■ Passage ■
--*--

The words of my tween daughter pierce my heart like a knife.
“Mommy, why are my thighs bigger than all the other girls’ in my dance class?”
“Mommy, do you think I sing as good as my friend?”
“Mommy, why can’t I be funny like her?”
Question after question. Irrational insecurities. Constant critical comparisons.
Her criticism hurts me. Words that wound this mama’s heart.
You see, my daughter is perfect in my eyes. She is beautiful, graceful, talented, kind, loving and absolutely perfect in every way.
When she looks around and sees that she is not the same as everyone else, she imagines that something is wrong with her. She listens to the lies whispered in her ear by the lips of the great deceiver.
I draw a picture for her with my words of how she has been deliberately and delicately designed by our Creator. I explain how she alone can be Lily Marie. She is the only one He made like her.

--*--

■ Data rows ■
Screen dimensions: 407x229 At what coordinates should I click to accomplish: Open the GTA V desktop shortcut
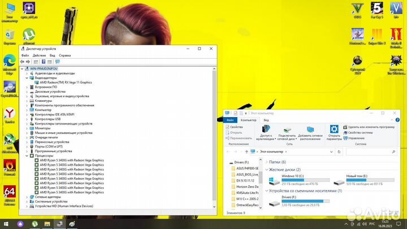point(357,9)
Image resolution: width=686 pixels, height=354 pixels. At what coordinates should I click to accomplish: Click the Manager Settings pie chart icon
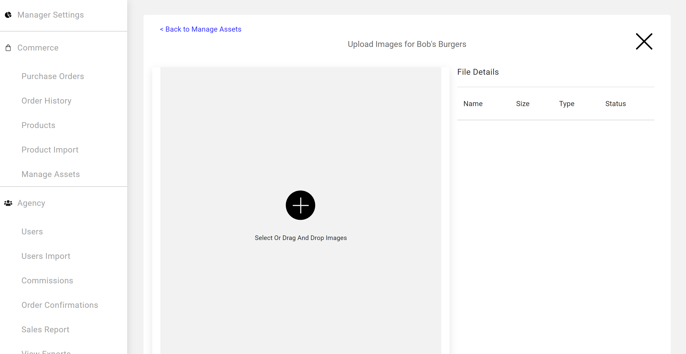[x=8, y=15]
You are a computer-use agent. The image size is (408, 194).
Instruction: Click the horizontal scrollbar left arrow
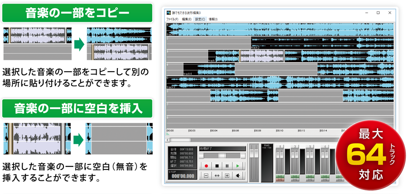tap(169, 140)
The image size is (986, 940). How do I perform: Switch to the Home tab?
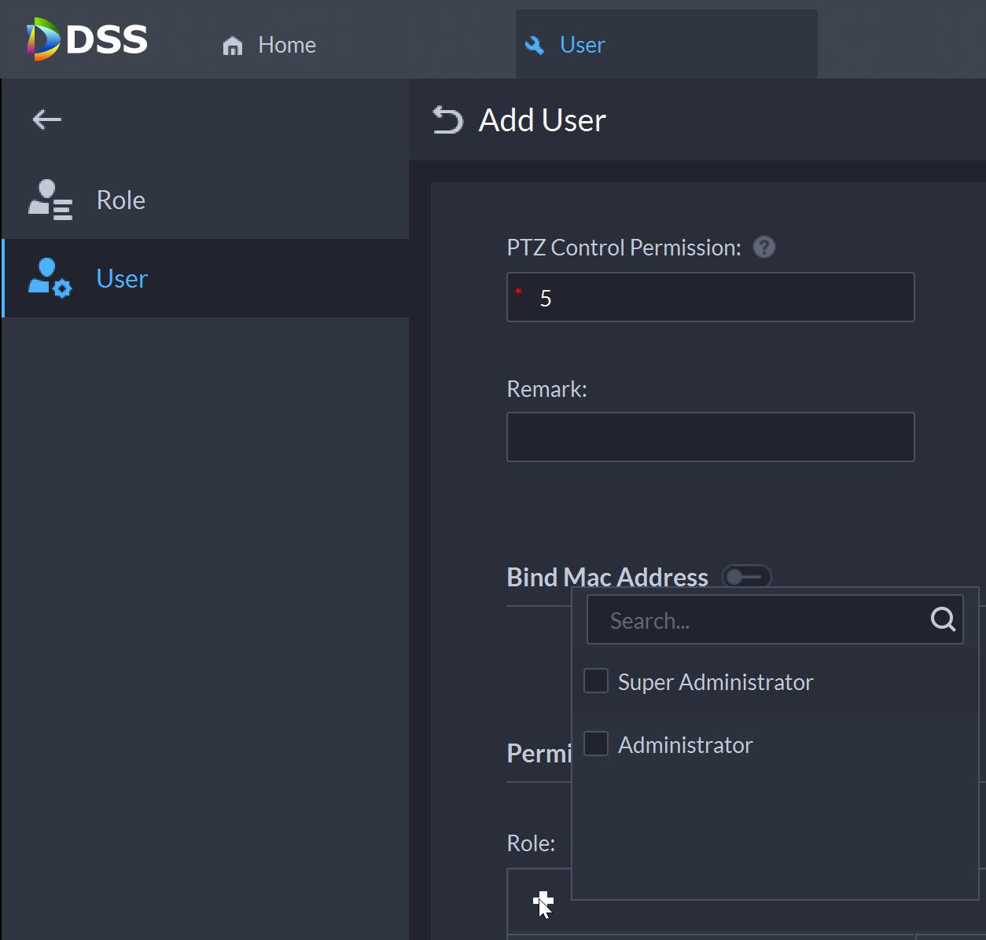point(286,46)
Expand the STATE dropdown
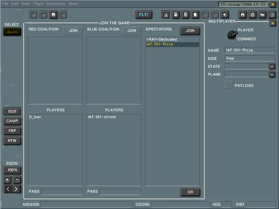Screen dimensions: 279x209 271,66
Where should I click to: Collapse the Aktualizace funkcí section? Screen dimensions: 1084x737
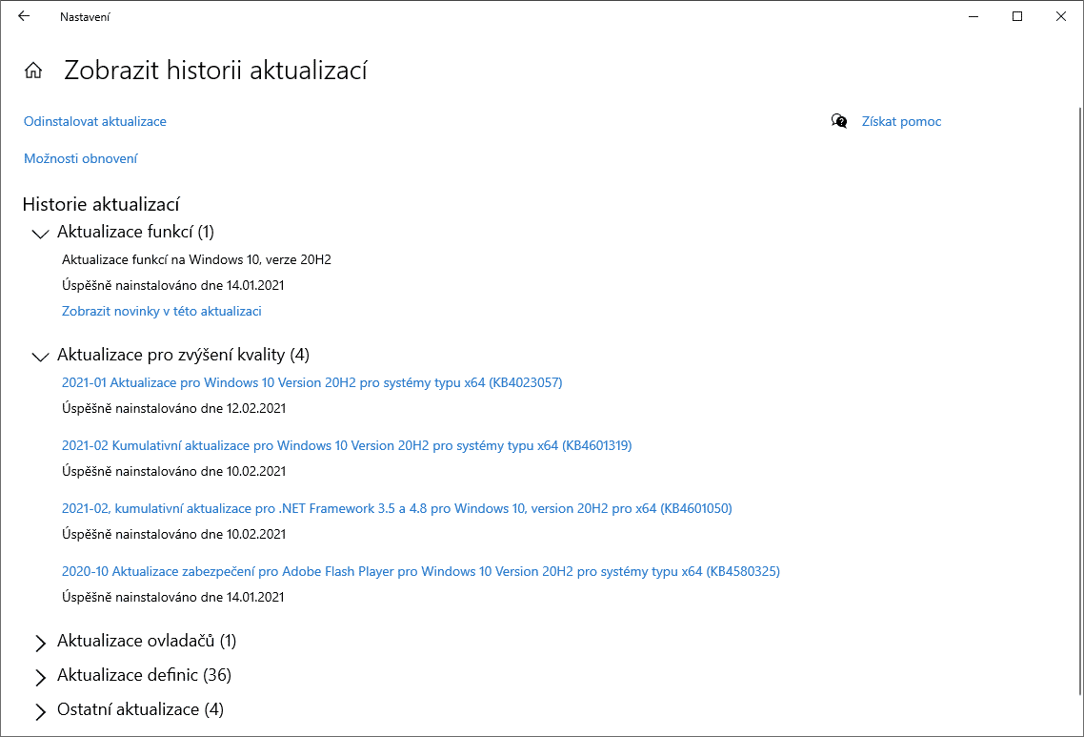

--*--

■ To-do list ■
a: In the passage about a daughter's insecurities, shorten the paragraph that begins "You see, my daughter is perfect" and keep its main facts.
b: Pick up the passage about a daughter's insecurities and write what comes after its last sentence.

■ Task responses ■
a: To her mother, the daughter is perfect in every way: beautiful, graceful, talented, kind and loving.

b:
But still, she is unsure and my sadness is a tangible aching in my own chest. If only she could understand and see herself as I see her…
Just a moment though…
How often do I compare myself to other women? Other wives? Other mothers? Other writers?
Daily and constantly.
Do I wound my Father’s heart when I am critical of myself?
Every time my daughter spews negative words about herself, God grabs my attention.
As I comfort and encourage my own daughter, His Words contradict the onslaught of lies from satan for both of His daughters.
He sees me as perfectly crafted, created for a purpose. There is no else like me on this earth. Only I can do what He created me to do. Only I can be Susie.
I cannot be Lisa or Kelly or Kim or Rachel…But I can be Susie.
God made no carbon copies…only carefully crafted creations.
I am a carefully crafted creation. My daughter is a carefully crafted creation. You are a carefully crafted creation.
Let’s be who God made us to be. And praise Him for making us exactly how He intended.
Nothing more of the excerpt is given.